Figure 1. Physical examination revealed a confluent maculopapular rash extending over the trunk (A and B).

A chest radiograph detected a slight increase of the peribronchial thickening with interstitial involvement at the bilateral basal and perihilar levels, and an ultrasound of the chest confirmed the presence of many enlarged cervical bilateral lymph nodes between 2 and 4 cm in diameter.

Laboratory tests revealed the following values: leukocytosis (21,390/μL [reference range, 4500–11,000/μL]) with eosinophilia (27% [reference range, 2.7%]; 5780/μL [reference range, 0–450/μL]), elevated C-reactive protein (20 mg/L [reference range, 0.08–3.1 mg/L]), elevated erythrocyte sedimentation rate (35 mm/h [reference range, 0–20 mm/h]), a reactivation of EBV confirmed by simultaneous seropositivity to early antigen IgM and EBV nuclear antigen, liver damage with notable increases in liver function tests (aspartate aminotransferase, 51 U/L [reference range, 10–30 U/L]); alanine aminotransferase, 104 U/L [reference range 10–40 U/L]); γ-glutamyltransferase, 52 U/L [reference range, 2–30 U/L]), and no thyroid dysfunction.

Blood and urine cultures; antinuclear antibodies; and serology for hepatitis A, B, and C virus, as well as herpes simplex virus type 6 (HHV-6), chlamydia, Mycoplasma, and cytomegalovirus (CMV) were all negative. Histologic examination after skin biopsy showed keratinocytes with spongiosis, intraepidermal eosinophilic infiltration, suffusion of red blood cells with perivascular granulocytes, and lymphocyte inflammatory infiltrate (Figure 2).

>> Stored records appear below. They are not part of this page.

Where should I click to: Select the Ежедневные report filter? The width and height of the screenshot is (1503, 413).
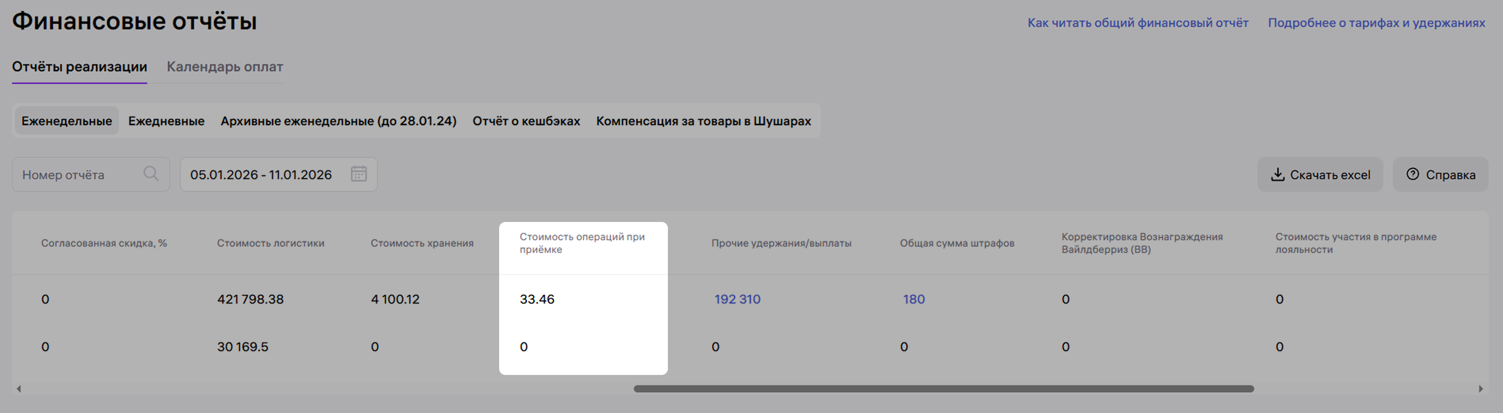166,121
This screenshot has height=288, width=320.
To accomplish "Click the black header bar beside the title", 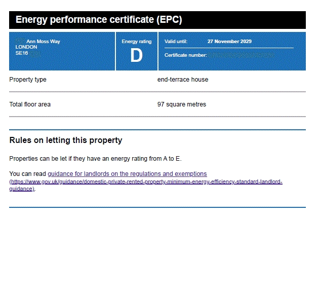I will click(x=243, y=20).
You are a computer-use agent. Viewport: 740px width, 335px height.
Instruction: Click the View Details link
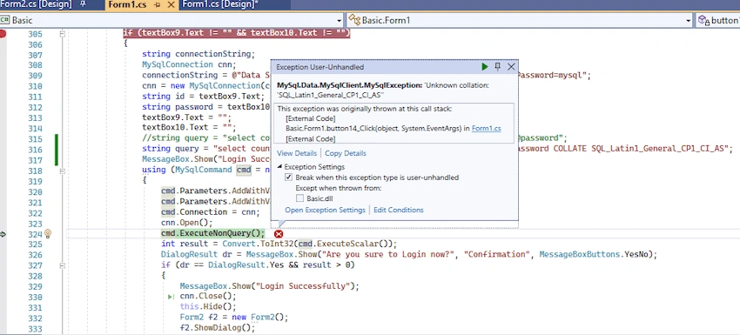click(297, 153)
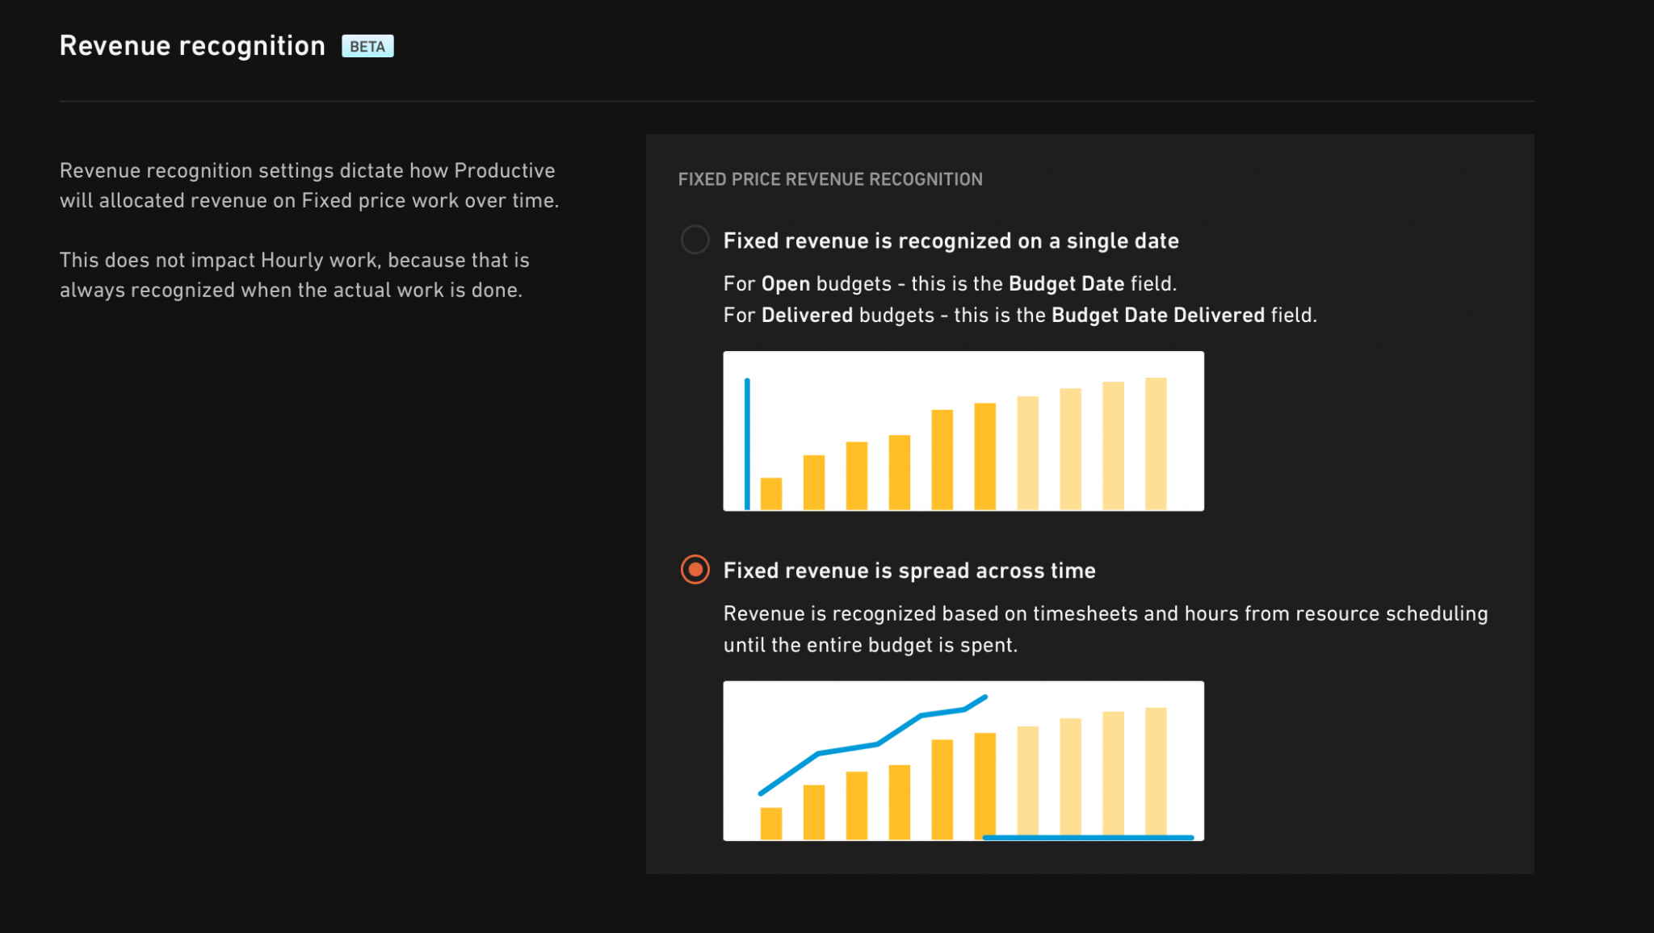Click the BETA badge next to the title
Image resolution: width=1654 pixels, height=933 pixels.
click(x=367, y=46)
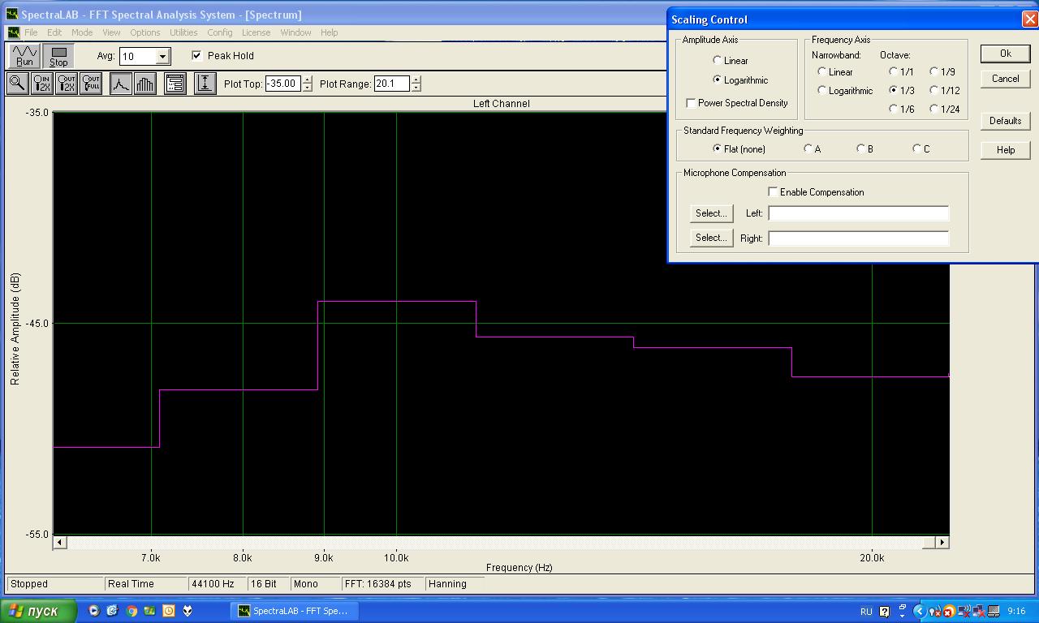Click Ok in Scaling Control dialog

(1005, 54)
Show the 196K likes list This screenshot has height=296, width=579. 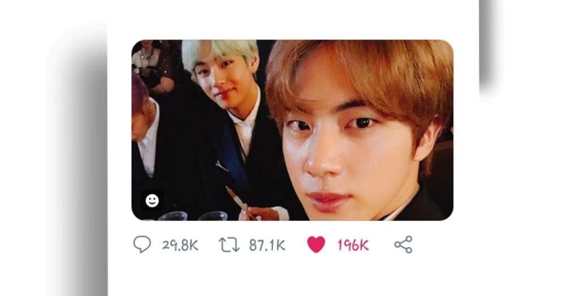click(353, 245)
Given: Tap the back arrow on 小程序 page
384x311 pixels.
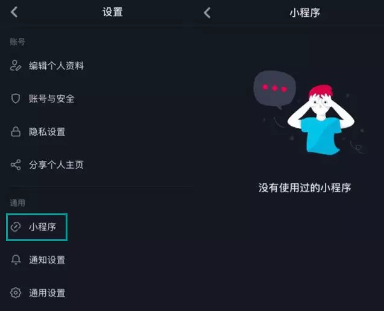Looking at the screenshot, I should pos(207,13).
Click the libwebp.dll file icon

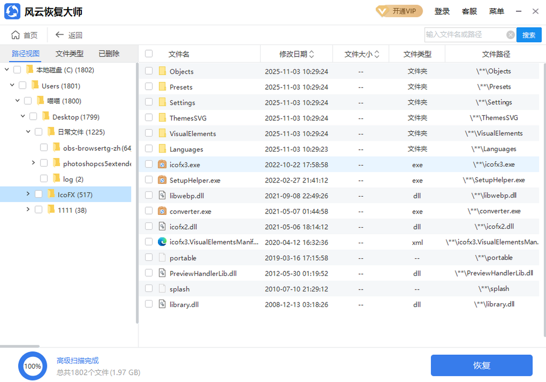(162, 195)
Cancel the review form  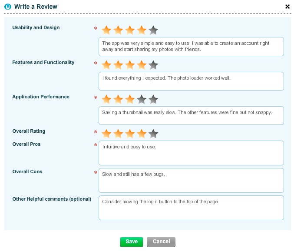pos(161,242)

Figure 2. Histology revealed keratinocytes with spongiosis, intraepidermal eosinophilic infiltration (A)(H&E, original magnification ×40), suffusion of red blood cells with perivascular granulocytes, and lymphocyte inflammatory infiltrate (B)(H&E, original magnification ×100).

A diagnosis of DRESS syndrome was made on the basis of the following clinical data supported by laboratory findings: generalized maculopapular rash, eosinophilia, lung involvement with dyspnea, bilateral cervical lymphadenopathy, and liver damage, as well as an identified reactivation of EBV and onset of symptoms 3 weeks after treatment with strontium ranelate.

The patient was given intravenous methylprednisolone 120 mg once daily for 1 week in gradually decreasing doses. Three weeks of steroid therapy were necessary to obtain the first good results. Improvement of the patient’s clinical condition was considerably slow. Fever and rash gradually disappeared and the patient was discharged with oral corticosteroids. In the 2 months after starting systemic corticosteroid therapy, the lesions had not progressed and all other clinical symptoms improved. A slow but notable regression of the skin reaction was observed.

In a subsequent checkup approximately 8 months following initial presentation, the patient developed autoimmune hepatitis. There was a notable increase in liver enzymes and serum immunoglobulin content as well as positivity of antinuclear antibodies (1:160) and antimitochondrial antibodies (1:160). A liver biopsy was performed and confirmed the histologic pattern of autoimmune hepatitis. Thyroid function was reevaluated, but no other autoimmune disease was identified.